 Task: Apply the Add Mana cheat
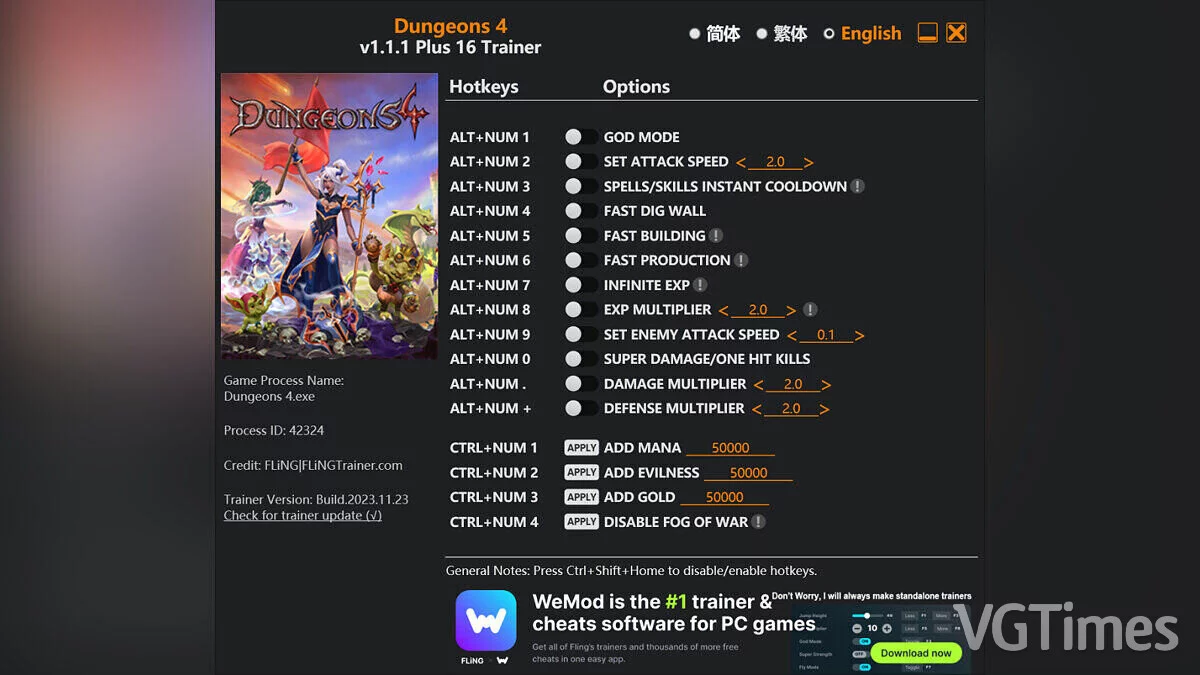click(581, 448)
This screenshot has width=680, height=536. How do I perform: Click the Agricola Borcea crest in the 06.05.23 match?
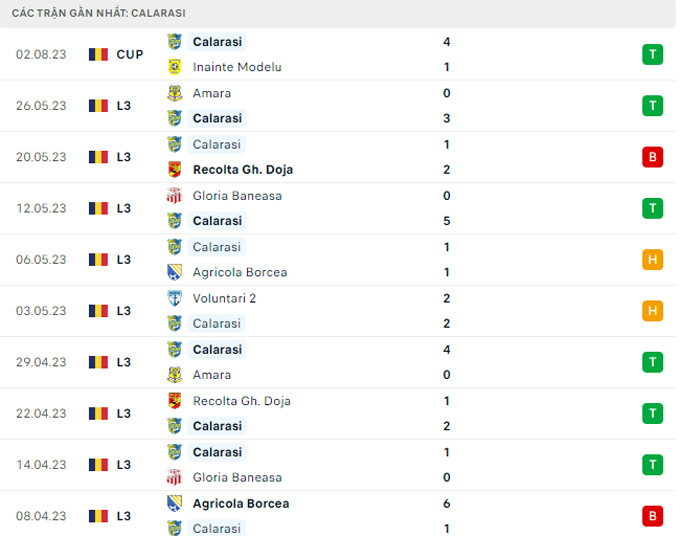pos(174,272)
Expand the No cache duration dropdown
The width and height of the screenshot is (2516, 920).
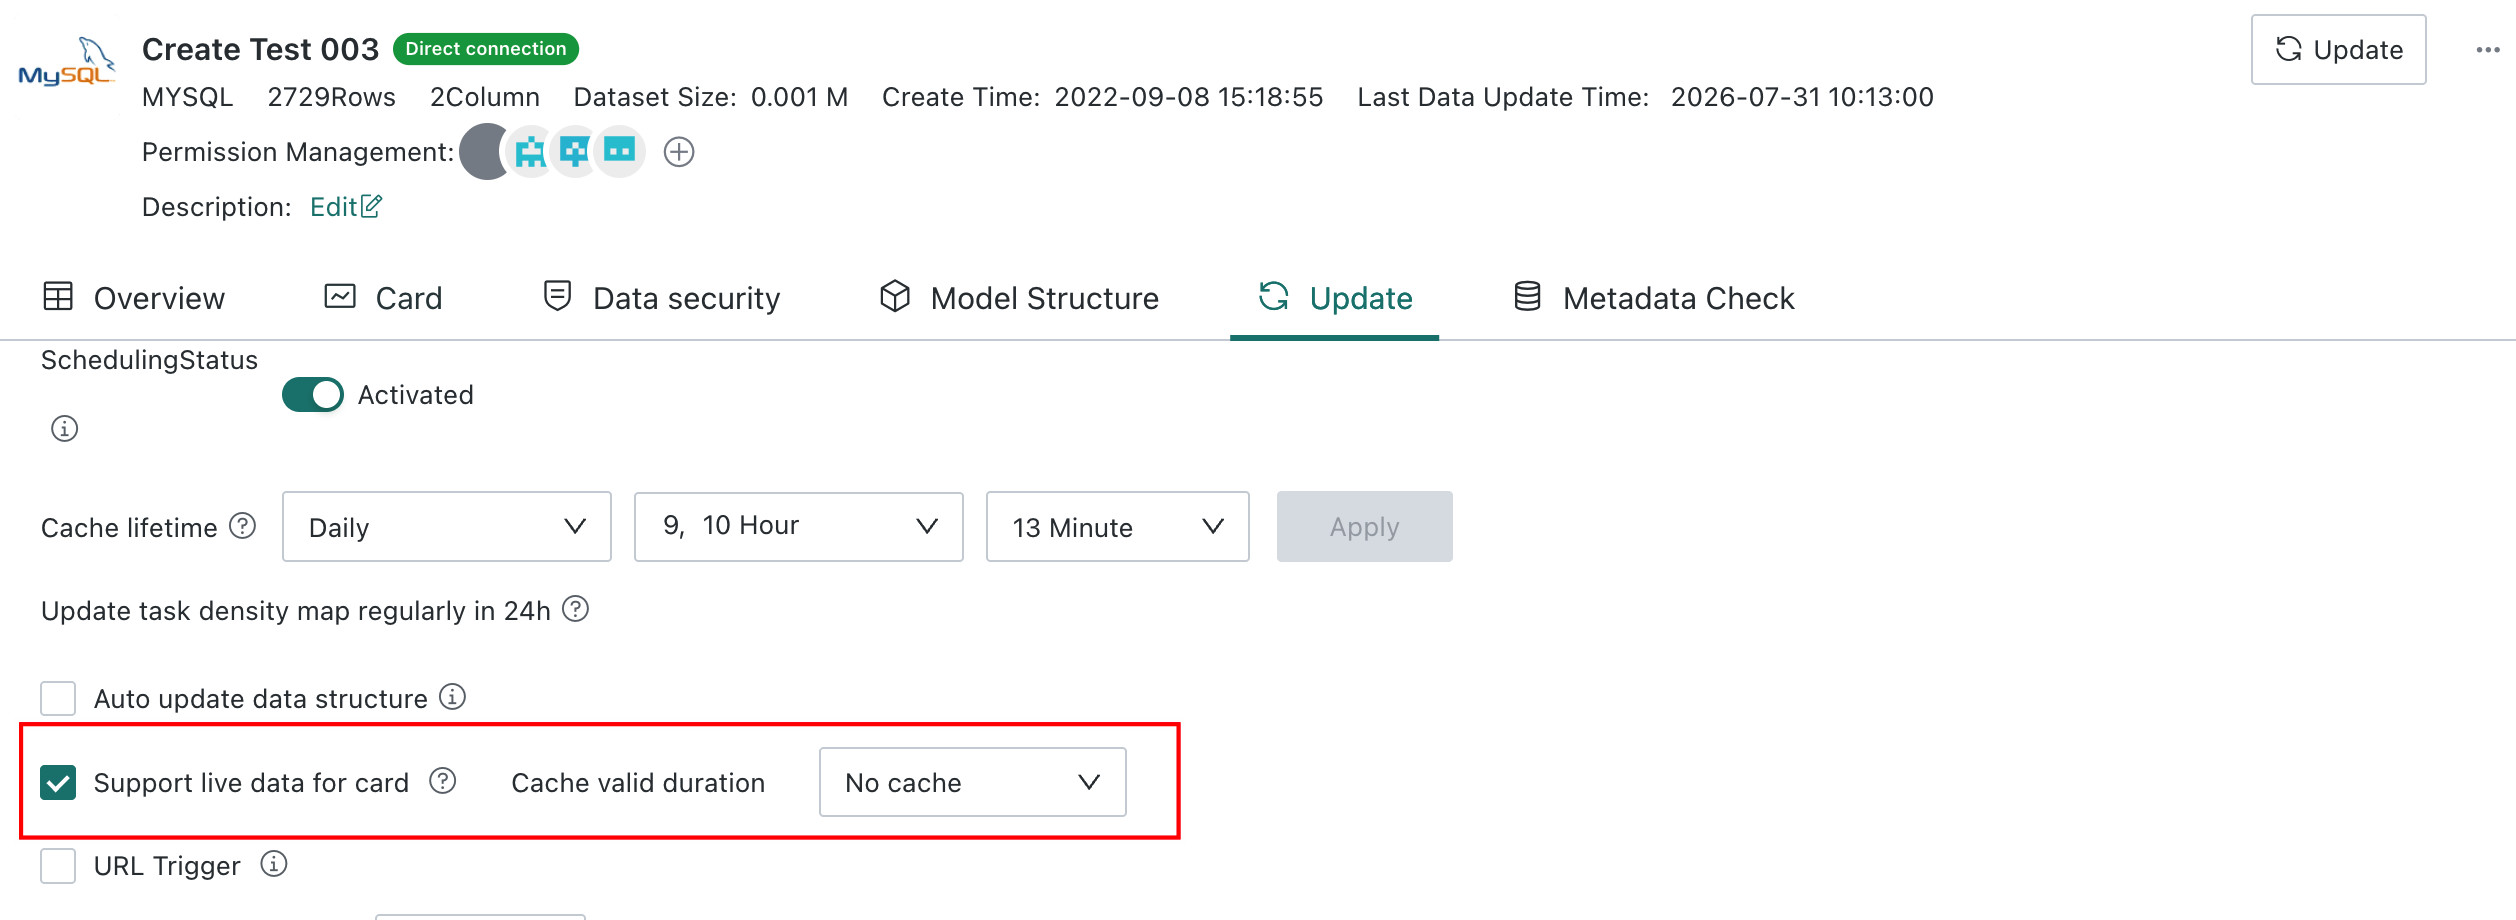(973, 782)
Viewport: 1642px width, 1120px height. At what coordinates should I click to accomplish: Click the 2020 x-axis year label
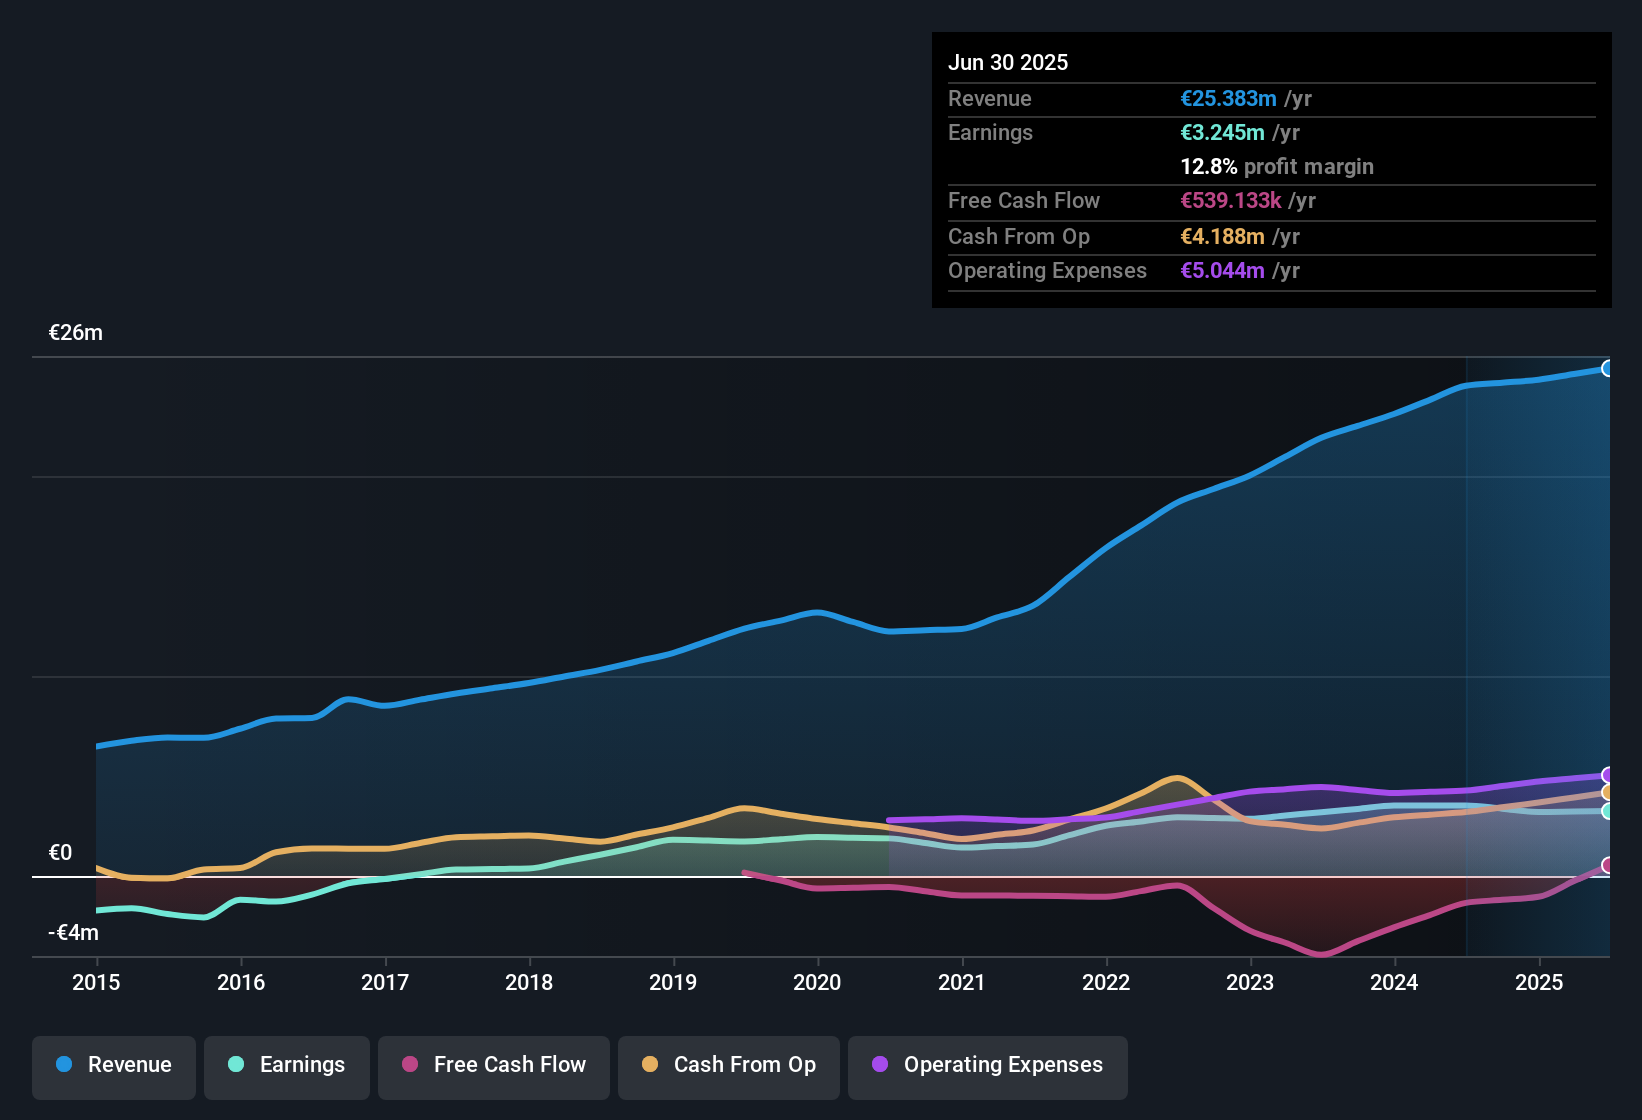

AIM OF THE EXERCISE:
Recast the listing as a JSON list of strings, one string per line, starting at the line that contains "Expand the No cache duration dropdown" and ending at the end of the listing. Include both ends, omit blank lines, and leave the pictures out.

ANSWER FOR THIS EXERCISE:
[
  "Expand the No cache duration dropdown",
  "The width and height of the screenshot is (2516, 920).",
  "(973, 782)",
  "Viewport: 1642px width, 1120px height. At what coordinates should I click to accomplish: Click the 2020 x-axis year label"
]